Tuesday, June 17, 2014

5th June Trinity 2008, Thirsty Fish

June Trinity
John 4, 1-26
  
At this time the Lord became aware that it was rumored among the Pharisees that Jesus was finding and baptizing more disciples than John (although Jesus himself did not baptize, though his disciples did.) Therefore he left Judea and went back again to Galilee.

Now he had to pass through Samaria. So he came to a Samaritan town called Sychar [Si’-kahr], near the plot of land Jacob had given to his son Joseph. Jacob’s well was also there. Jesus was weary with the journey, and he sat down by the well. It was about midday, the sixth hour.

Then a Samaritan woman came to draw water. And Jesus said to her, “Give me to drink.” For his disciples had gone into town to buy bread.

Then the Samaritan woman said to him, “How can you, a Jew, ask a drink of me, a Samaritan woman?” For the Jews avoided all contact with the Samaritans.

Jesus answered her, “If you knew how the divine world now draws near to men, and who it is who says to you, ‘Give me to drink’, you would ask him, and he would give you the water of life [the living water].

“Sir,” the woman said to him, “you have nothing to draw with, and the well is deep. From where will you draw the living water? Are you greater than our Father Jacob, who gave us this well and drank from it himself, as did his sons and his flocks and herds?”

Jesus answered, “Everyone who drinks this water will be thirsty again, but whoever drinks the water that I will give him, his thirst will be quenched for all time. Indeed, the water I give him will become in him a spring of water welling up as true life for eternity.”

The woman said to him, “Sir, give me this water, that I may never be thirsty again, and need never come here again to draw.”

He said to her, “Go call your husband and show him to me.”

“I have no husband,” she replied. Jesus said to her, “You have well said that you have no husband. Five husbands you have had, and he whom you now have is not your husband. This you have said truly.”
“Sir,” the woman said, “I perceive that you are a prophet. Our fathers worshipped on this mountain, but you Jews say that only in Jerusalem is the place where one should worship.”

Jesus answered, “Believe me, o woman, the hour is coming when you will worship the Father neither on this mountain nor in Jerusalem. You worship a being you do not know; we worship what we do know. That is why salvation had to be prepared for among the Jews. But the hour is coming and has now come, when the true worshippers will worship the Father with the power of the spirit and in awareness [knowledge] of the truth.”

Then the woman said to him, “I know that the Messiah is coming who is called Christ. When he comes, he will teach us all things.”

Jesus said to her, “I AM he who stands before you and speaks to you.”

5th June Trinity
June 15, 2008
John 4: 1-26

Sometimes a person is too ill to take anything by mouth, and it becomes necessary to give fluids directly into the bloodstream. As a result the person feels no thirst, for thirst is quenched in another way.

In this gospel reading, Christ meets a woman drawing water from an ancient well.
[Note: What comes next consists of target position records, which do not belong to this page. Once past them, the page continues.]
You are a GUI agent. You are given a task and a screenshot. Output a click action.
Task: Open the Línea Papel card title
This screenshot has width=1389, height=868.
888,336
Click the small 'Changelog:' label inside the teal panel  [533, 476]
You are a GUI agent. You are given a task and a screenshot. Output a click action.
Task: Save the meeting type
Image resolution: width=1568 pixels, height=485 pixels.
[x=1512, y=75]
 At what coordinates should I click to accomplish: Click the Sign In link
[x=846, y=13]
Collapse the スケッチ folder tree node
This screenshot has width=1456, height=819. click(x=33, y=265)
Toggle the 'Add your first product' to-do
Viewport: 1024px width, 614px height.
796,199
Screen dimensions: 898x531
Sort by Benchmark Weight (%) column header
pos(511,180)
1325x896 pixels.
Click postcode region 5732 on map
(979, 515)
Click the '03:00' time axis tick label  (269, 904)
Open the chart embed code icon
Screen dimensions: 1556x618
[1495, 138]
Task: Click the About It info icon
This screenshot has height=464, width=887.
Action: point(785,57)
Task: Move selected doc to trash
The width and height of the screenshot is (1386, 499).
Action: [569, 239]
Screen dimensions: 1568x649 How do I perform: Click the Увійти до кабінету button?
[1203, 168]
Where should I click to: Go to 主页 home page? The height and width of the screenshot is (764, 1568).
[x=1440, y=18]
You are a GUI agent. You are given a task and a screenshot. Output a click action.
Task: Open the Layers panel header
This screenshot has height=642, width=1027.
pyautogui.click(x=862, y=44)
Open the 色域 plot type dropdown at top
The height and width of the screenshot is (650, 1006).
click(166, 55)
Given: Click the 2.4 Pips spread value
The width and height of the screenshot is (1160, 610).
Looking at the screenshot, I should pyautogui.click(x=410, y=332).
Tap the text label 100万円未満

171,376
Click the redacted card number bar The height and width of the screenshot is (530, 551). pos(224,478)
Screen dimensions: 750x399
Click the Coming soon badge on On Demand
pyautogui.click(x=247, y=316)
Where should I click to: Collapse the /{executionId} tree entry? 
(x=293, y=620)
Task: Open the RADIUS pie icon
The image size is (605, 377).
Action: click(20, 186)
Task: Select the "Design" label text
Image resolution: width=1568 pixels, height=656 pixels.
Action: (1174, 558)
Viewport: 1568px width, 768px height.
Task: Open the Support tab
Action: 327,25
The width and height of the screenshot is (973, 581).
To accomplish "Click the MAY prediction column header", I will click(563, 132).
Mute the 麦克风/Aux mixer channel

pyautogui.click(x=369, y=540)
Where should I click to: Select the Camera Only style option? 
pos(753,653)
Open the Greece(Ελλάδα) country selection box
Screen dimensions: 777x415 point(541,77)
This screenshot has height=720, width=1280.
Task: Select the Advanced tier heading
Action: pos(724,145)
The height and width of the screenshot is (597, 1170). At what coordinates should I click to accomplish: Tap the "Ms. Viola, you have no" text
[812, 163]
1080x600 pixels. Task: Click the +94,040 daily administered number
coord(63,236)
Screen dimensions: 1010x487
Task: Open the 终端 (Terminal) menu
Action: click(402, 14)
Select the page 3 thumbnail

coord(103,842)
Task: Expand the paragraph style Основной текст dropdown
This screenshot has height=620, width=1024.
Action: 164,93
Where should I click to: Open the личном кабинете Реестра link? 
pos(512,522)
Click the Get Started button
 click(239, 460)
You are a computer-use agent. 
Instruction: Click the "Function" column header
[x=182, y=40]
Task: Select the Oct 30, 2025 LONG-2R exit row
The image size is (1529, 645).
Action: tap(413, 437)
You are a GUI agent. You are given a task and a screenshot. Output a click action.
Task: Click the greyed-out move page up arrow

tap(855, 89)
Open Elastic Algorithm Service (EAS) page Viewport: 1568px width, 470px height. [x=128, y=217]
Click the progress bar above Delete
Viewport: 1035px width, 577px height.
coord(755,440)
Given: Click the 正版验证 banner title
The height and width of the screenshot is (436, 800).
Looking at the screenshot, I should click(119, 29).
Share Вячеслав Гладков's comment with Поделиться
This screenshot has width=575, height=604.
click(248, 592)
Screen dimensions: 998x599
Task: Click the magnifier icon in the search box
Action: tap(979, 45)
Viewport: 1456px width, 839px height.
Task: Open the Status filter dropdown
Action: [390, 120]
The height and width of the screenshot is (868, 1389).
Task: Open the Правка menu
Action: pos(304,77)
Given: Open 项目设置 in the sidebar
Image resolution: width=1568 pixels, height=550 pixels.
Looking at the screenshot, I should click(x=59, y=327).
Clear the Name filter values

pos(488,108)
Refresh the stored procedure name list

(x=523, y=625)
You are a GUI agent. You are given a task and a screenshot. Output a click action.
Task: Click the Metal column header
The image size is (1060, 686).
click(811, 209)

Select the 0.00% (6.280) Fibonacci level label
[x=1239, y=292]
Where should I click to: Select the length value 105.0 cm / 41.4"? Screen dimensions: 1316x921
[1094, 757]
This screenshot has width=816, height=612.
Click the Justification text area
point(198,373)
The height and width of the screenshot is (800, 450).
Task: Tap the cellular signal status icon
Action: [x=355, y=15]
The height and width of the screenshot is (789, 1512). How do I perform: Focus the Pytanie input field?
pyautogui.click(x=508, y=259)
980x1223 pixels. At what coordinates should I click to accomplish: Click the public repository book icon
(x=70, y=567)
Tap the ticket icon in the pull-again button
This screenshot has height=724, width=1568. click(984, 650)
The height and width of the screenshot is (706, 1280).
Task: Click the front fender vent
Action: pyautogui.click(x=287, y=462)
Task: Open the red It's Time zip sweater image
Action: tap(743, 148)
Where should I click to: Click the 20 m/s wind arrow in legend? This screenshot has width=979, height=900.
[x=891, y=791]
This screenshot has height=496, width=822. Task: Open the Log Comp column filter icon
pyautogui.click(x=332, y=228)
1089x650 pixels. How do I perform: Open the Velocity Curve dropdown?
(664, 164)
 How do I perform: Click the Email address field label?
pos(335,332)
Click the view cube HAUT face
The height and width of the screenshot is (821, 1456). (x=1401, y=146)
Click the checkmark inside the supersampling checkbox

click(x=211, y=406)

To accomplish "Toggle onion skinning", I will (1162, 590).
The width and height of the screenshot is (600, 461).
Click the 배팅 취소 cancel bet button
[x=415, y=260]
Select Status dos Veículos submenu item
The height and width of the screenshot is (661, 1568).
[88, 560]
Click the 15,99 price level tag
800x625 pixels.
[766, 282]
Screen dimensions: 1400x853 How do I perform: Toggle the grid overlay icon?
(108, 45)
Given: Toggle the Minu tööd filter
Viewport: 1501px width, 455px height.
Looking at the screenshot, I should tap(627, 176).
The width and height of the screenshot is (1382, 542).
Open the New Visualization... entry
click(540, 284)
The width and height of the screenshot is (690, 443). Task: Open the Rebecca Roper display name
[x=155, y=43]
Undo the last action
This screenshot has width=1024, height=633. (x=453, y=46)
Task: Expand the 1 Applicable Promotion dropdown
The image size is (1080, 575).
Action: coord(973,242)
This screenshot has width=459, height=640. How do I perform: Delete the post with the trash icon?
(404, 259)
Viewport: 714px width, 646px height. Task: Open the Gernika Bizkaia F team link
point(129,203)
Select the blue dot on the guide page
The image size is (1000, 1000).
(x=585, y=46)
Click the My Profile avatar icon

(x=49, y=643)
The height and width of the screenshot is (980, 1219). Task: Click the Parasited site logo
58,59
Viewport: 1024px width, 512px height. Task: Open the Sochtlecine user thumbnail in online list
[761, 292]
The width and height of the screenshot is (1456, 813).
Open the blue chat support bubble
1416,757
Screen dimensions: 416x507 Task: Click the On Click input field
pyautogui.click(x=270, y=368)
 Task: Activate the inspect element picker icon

It was a well established by Jacob the Patriarch and over the centuries had quenched many a thirst. But over those same centuries, mankind had become more and more ill. This illness produced a deep existential thirst that needed to be quenched in another way.

Divine Physician
The hope was that this thirst for meaning, a thirst for guidance and purpose, could be quenched by the five senses, represented by the woman’s five husbands. She is the Soul, looking everywhere for her missing half, for her completion. She looks for meaning through taste and touch, through sight and sound and scent. She looks to the past and to the ancient ways; she looks for purpose in high worship on the mountain. But no longer does any of this suffice. This experience is captured by Rumi:

I have a thirsty fish in me
that can never find enough
of what it’s thirsty for!
Show me the way to the ocean![1]

Humanity’s soul is ill. She needs the World Physician who will quench our deep thirst another way. “Whoever drinks the water that I will give her, her thirst will be quenched for all time. Indeed, the water I will give her will become in her a spring of water welling up as true life for eternity.”  John 4:14

Through our union with Christ, our deep existential thirst will be quenched, for we will be hooked up to the Source; we will find our way to the great Ocean, drinking in, filling ourselves with His life-giving love.








[1] Rumi, “A Thirsty Fish”, in The Essential Rumi, by Coleman Barks, p, 19.